▶ [TASK]: Give back exactly the lines from the one that includes "Click the object color swatch" to the last line below, both included, and no further lines.

▶ [LISTED ENTRIES]:
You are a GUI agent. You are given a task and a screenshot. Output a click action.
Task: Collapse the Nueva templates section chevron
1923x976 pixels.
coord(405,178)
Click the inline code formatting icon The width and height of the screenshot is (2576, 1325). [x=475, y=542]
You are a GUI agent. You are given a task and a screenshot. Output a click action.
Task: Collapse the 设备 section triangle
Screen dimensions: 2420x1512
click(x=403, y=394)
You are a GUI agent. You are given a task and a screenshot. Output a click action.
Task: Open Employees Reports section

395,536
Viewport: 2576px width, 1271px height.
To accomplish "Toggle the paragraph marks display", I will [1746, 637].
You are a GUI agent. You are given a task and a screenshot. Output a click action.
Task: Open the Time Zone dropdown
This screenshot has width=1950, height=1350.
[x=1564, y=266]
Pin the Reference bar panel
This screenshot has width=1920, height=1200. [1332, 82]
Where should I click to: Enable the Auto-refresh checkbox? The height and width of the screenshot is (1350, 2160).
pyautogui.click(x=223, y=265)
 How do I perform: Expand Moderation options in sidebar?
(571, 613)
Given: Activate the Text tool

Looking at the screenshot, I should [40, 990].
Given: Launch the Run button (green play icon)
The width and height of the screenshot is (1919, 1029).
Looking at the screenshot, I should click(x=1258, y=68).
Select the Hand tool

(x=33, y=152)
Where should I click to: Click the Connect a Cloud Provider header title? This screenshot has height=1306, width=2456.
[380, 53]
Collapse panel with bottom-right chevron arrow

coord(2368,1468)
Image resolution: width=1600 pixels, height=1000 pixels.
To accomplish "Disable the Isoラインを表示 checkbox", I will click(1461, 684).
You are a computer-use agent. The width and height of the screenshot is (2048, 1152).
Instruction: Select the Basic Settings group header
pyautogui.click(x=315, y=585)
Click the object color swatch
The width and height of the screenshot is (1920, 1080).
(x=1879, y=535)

▶ [SOLUTION TO THE PROBLEM]:
Click the object color swatch
The width and height of the screenshot is (1920, 1080).
(x=1879, y=535)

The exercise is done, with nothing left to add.